--- START ---
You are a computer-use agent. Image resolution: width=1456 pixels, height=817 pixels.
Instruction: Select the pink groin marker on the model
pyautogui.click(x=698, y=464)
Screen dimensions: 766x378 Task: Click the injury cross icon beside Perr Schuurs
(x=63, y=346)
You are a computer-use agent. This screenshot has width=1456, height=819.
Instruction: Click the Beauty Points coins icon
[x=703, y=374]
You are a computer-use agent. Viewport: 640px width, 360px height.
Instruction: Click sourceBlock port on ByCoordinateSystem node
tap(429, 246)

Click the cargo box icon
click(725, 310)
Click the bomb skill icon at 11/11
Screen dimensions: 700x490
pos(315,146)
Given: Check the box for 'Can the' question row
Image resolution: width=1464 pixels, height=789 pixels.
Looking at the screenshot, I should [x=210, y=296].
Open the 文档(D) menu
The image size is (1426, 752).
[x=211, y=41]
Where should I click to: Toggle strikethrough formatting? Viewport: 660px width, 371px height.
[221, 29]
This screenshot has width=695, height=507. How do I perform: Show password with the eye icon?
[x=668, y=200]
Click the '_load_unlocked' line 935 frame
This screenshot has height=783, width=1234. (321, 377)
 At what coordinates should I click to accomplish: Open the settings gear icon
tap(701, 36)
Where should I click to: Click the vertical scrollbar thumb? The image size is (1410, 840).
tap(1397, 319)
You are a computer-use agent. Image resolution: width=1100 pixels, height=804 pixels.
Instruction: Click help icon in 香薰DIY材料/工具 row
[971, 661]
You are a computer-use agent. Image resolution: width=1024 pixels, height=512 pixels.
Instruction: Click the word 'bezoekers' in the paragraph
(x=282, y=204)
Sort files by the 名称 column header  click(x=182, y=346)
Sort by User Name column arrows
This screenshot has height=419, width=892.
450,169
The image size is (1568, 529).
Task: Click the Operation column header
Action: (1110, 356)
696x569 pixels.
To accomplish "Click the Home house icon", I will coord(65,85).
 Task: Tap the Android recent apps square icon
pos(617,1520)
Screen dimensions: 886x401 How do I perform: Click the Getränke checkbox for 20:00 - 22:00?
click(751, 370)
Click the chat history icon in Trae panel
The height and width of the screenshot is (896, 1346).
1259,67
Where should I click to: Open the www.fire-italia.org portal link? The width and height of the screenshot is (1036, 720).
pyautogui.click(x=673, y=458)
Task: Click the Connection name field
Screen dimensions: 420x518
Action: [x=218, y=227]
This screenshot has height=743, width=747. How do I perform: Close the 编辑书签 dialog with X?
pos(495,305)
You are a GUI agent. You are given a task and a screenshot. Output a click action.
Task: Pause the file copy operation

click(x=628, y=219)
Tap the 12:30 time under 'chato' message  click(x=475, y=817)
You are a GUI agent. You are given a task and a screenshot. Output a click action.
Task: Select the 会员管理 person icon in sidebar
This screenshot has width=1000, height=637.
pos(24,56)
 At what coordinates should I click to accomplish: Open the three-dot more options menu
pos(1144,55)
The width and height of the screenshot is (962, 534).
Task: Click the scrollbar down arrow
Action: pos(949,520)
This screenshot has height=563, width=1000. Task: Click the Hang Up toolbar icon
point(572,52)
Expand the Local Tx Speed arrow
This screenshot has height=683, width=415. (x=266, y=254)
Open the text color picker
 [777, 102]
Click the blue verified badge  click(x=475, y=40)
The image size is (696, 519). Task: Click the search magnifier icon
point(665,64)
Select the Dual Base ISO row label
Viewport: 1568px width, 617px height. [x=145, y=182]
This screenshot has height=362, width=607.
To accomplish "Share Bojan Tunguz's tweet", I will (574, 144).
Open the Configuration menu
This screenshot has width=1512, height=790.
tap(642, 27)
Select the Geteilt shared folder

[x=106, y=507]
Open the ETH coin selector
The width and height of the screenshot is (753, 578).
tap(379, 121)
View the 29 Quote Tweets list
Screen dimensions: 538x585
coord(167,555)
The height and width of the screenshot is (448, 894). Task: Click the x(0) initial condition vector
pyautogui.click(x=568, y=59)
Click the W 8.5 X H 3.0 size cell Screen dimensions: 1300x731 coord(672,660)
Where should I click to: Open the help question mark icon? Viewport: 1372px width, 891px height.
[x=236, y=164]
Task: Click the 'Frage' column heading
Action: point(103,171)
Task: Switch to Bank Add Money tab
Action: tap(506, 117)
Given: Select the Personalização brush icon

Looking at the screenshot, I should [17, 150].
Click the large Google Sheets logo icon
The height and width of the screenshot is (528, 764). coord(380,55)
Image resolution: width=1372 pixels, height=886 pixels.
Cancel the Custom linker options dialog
--- END ---
Every line in the data above that includes the word "Sort" should be copied.

**Response area:**
Sort files by the 名称 column header  click(x=182, y=346)
Sort by User Name column arrows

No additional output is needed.